▶ Task objective: Write out all of the lines below, exactly and completely.

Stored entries

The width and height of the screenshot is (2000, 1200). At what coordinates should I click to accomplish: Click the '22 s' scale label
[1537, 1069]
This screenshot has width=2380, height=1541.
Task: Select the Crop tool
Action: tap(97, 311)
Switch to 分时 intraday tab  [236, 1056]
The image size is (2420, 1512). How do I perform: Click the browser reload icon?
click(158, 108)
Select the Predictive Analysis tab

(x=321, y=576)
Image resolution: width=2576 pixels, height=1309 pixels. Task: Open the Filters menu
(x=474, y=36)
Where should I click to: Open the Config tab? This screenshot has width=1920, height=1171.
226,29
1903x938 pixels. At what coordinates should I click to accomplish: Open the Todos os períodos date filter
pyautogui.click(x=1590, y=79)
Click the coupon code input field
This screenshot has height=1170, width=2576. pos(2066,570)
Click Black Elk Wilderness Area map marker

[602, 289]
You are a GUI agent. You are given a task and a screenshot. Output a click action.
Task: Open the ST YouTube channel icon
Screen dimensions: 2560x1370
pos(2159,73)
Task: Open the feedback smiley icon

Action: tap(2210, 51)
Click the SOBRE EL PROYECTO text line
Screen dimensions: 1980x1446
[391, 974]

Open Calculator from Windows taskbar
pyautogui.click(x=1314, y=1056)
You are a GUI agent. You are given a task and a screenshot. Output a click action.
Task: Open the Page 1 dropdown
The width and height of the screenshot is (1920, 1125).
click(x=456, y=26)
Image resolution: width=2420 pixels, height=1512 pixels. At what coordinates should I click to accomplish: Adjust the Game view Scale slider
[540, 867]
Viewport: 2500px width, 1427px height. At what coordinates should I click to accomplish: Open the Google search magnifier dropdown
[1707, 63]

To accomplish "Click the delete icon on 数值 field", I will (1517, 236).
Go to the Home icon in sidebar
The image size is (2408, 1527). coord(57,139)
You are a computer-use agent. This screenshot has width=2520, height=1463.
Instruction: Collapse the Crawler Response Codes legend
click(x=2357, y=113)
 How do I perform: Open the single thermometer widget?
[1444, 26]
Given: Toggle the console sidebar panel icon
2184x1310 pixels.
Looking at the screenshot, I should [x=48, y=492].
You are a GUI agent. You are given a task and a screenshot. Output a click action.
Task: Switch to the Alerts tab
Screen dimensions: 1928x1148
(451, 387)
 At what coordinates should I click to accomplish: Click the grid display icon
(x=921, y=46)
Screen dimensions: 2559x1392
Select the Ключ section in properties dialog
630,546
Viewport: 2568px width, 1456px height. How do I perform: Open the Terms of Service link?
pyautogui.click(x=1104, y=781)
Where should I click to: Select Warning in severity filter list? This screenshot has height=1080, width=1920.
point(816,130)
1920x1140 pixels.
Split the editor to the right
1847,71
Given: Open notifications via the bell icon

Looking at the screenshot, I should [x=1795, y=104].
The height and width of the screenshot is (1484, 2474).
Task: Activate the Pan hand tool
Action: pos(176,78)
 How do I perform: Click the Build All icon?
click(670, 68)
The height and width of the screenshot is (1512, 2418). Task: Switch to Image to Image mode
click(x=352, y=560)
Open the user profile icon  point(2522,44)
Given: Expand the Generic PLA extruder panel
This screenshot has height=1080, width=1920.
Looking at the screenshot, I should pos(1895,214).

▶ Answer to this exercise:
The width and height of the screenshot is (2000, 1200). At what coordinates should I click to accomplish: Click the '22 s' scale label
[1537, 1069]
This screenshot has width=2380, height=1541.
Task: Select the Crop tool
Action: tap(97, 311)
Switch to 分时 intraday tab  [236, 1056]
The image size is (2420, 1512). How do I perform: Click the browser reload icon?
click(158, 108)
Select the Predictive Analysis tab

(x=321, y=576)
Image resolution: width=2576 pixels, height=1309 pixels. Task: Open the Filters menu
(x=474, y=36)
Where should I click to: Open the Config tab? This screenshot has width=1920, height=1171.
226,29
1903x938 pixels. At what coordinates should I click to accomplish: Open the Todos os períodos date filter
pyautogui.click(x=1590, y=79)
Click the coupon code input field
This screenshot has height=1170, width=2576. pos(2066,570)
Click Black Elk Wilderness Area map marker

[602, 289]
You are a GUI agent. You are given a task and a screenshot. Output a click action.
Task: Open the ST YouTube channel icon
Screen dimensions: 2560x1370
pos(2159,73)
Task: Open the feedback smiley icon

Action: tap(2210, 51)
Click the SOBRE EL PROYECTO text line
Screen dimensions: 1980x1446
[391, 974]

Open Calculator from Windows taskbar
pyautogui.click(x=1314, y=1056)
You are a GUI agent. You are given a task and a screenshot. Output a click action.
Task: Open the Page 1 dropdown
The width and height of the screenshot is (1920, 1125).
click(x=456, y=26)
Image resolution: width=2420 pixels, height=1512 pixels. At what coordinates should I click to accomplish: Adjust the Game view Scale slider
[540, 867]
Viewport: 2500px width, 1427px height. At what coordinates should I click to accomplish: Open the Google search magnifier dropdown
[1707, 63]

To accomplish "Click the delete icon on 数值 field", I will (1517, 236).
Go to the Home icon in sidebar
The image size is (2408, 1527). coord(57,139)
You are a computer-use agent. This screenshot has width=2520, height=1463.
Instruction: Collapse the Crawler Response Codes legend
click(x=2357, y=113)
 How do I perform: Open the single thermometer widget?
[1444, 26]
Given: Toggle the console sidebar panel icon
2184x1310 pixels.
Looking at the screenshot, I should [x=48, y=492].
You are a GUI agent. You are given a task and a screenshot. Output a click action.
Task: Switch to the Alerts tab
Screen dimensions: 1928x1148
(451, 387)
 At what coordinates should I click to accomplish: Click the grid display icon
(x=921, y=46)
Screen dimensions: 2559x1392
Select the Ключ section in properties dialog
630,546
Viewport: 2568px width, 1456px height. How do I perform: Open the Terms of Service link?
pyautogui.click(x=1104, y=781)
Where should I click to: Select Warning in severity filter list? This screenshot has height=1080, width=1920.
point(816,130)
1920x1140 pixels.
Split the editor to the right
1847,71
Given: Open notifications via the bell icon

Looking at the screenshot, I should [x=1795, y=104].
The height and width of the screenshot is (1484, 2474).
Task: Activate the Pan hand tool
Action: pos(176,78)
 How do I perform: Click the Build All icon?
click(670, 68)
The height and width of the screenshot is (1512, 2418). Task: Switch to Image to Image mode
click(x=352, y=560)
Open the user profile icon  point(2522,44)
Given: Expand the Generic PLA extruder panel
This screenshot has height=1080, width=1920.
Looking at the screenshot, I should pos(1895,214).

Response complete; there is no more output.